(Selected extract):
This phenomenon, also known as the “survival of the fittest”, is one of the main mechanisms of natural selection and partly explains how biological organisms evolve and so how life "generates" solutions.

Figure 2. Life’ adaptation process compared with the double diamond innovation process in product design

A stock of highly efficient solutions

Nonetheless, product design faces one huge constraint that nature does not: it has little time, little to invest and does not have much room for mistakes. Where life’s adaptation mostly emerges from random genetic mixing and inherent errors of biological mechanisms, engineers’ expectations in design are about immediate success and quality. What is currently visible in nature has already been selected during the past 3.8 billion years to meet the current environmental constraints and so must be considered as the present success stories of life adaptation process. By looking at the living beings, we can use the results of natural evolution's mechanism while skipping the iterative and blind divergent and convergent phase. If these solutions can't be considered optimal, living beings are still organized at multiple scales, interdependent, and especially adapted for a given environment, which means they are adapted to a given set of constraints. If constraints drive innovation this diversity of adapted species gives us as many solutions as they are environmental conditions and so problems.

In a world where mankind’s integration within its ecosystem appears as an undeniable necessity, our need for new innovative strategies, and so for a change in our framework of reference, appears required.

Differences between close semantic concepts: Bionic, Biomimetics and Biomimicry.

In 2015, to prevent any misunderstandings researchers developed a strict linguistic definition of the most common, and often mixed up, terms referring to the field: bio-inspiration, bionics, biomimicry and biomimetics [ISO/TC266, 2015] (Figure 3):

Figure 3. Definition of the concepts related to bio-inspiration

  • Bionics, as the ability to get inspired from living being to replace or enhance a biological function through Robotics.
  • Biomimicry, as the philosophical field which aims at learning from living beings in order to design in a more sustainable way. Its main idea is to reconnect our innovative strategies and expectations with inherent ground rules imposed by our finite world, its delicate inorganic balance and the highly sensitive ecosystems it shelters.
  • Biomimetics, as the methodological aspect linked with bio-inspiration, appears as a crucial element in the spread and implementation of such new practices. Biomimetics is defined as “the interdisciplinary cooperation of biology and technology or other fields of innovation with the goal of solving practical problems through the function analysis of biological systems, their abstraction into models and the transfer into and application of these models to the solution”.

(What the exercise asks): Translate this sentence from the bio-inspiration passage into French: "Nonetheless, product design faces one huge constraint that nature does not: it has little time, little to invest and does not have much room for mistakes." The listing has nothing to do with the bio-inspiration passage.

(Provided material):
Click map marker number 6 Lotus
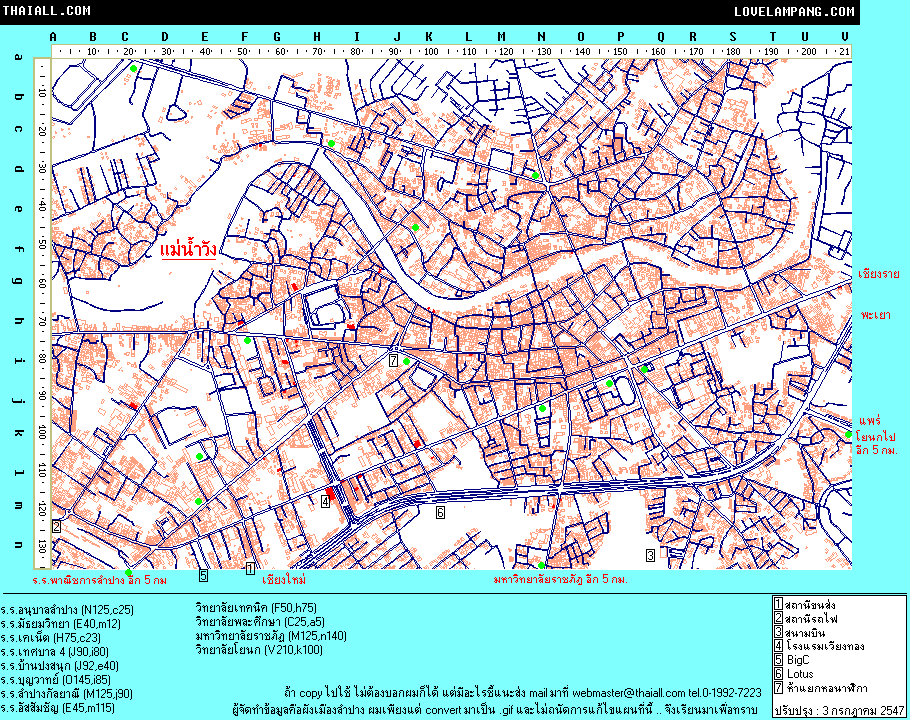 point(439,512)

(Solved problem): Néanmoins, la conception de produits fait face à une contrainte énorme que la nature ne connaît pas : elle dispose de peu de temps, de peu de moyens à investir et n'a pas beaucoup de marge d'erreur.